Created 01-28-2016 08:42 PM
Thanks for replying! Here is the content inside /var/lib/ambari-agent/data/errors-64.txt:
Traceback (most recent call last):
File "/var/lib/ambari-agent/cache/common-services/HIVE/0.12.0.2.0/package/scripts/service_check.py", line 106, in <module>
HiveServiceCheck().execute()
File "/usr/lib/python2.6/site-packages/resource_management/libraries/script/script.py", line 219, in execute
method(env)
File "/var/lib/ambari-agent/cache/common-services/HIVE/0.12.0.2.0/package/scripts/service_check.py", line 97, in service_check
(params.hostname, params.hive_server_port, elapsed_time))
resource_management.core.exceptions.Fail: Connection to Hive server spark01.nor1solutions.com on port 10000 failed after 295 seconds
Created 01-28-2016 10:08 PM
Thanks @Artem Ervits for your help!
run traceroute -p 10000 spark01.nor1solutions.com
get the following result: traceroute to spark01.nor1solutions.com (10.86.36.14), 64 hops max, 52 byte packets
the routes look normal.
Then tried to disable the firewall using service iptables stop on the server and seems like Hive now is successfully started. But now when I try to run any hive question, I still getting the following error:
Exception [EclipseLink-4002] (Eclipse Persistence Services - 2.5.2.v20140319-9ad6abd): org.eclipse.persistence.exceptions.DatabaseException Internal Exception: java.sql.SQLException: Connections could not be acquired from the underlying database!

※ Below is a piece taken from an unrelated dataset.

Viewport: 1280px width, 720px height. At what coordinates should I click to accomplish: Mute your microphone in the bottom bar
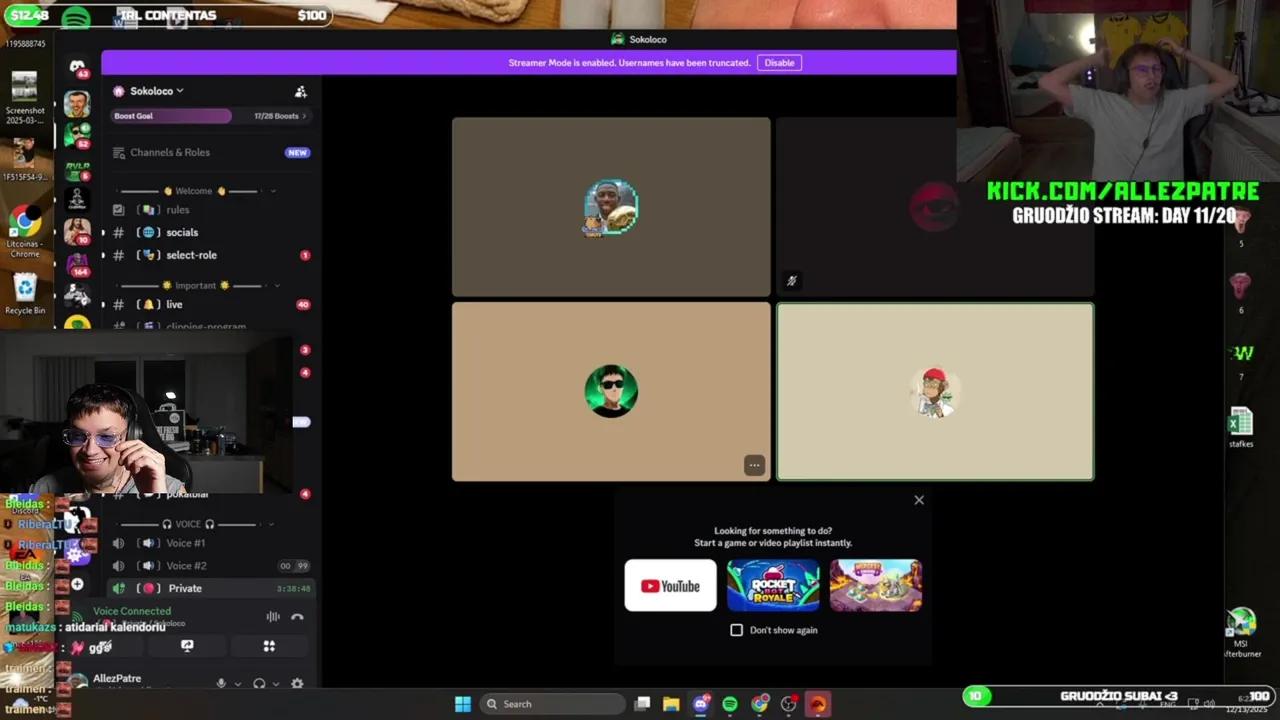[x=221, y=683]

Error Code: 0
H020 Could not establish connecton to spark01.nor1solutions.com:10000: org.apache.thrift.transport.TTransportException: java.net.ConnectException: Connection refused: org.apache.thrift.transport.TTransportException: java.net.ConnectException: Connection refused
Is there any other thing blocking the connection to port 10000?
Created 01-28-2016 10:22 PM
@Jade Liu Try to restart Hive with fw down. You need to make sure every endpoint allows every other node
Created 01-28-2016 11:58 PM
Thank you @Artem Ervits! If I cannot turn off fw, is there any other option to fix the connection problem?
Created 01-29-2016 12:01 AM
@Jade Liu you need to add the server to firewall policy. You can allow all traffic to that server in firewall policy or go through each Port and add them.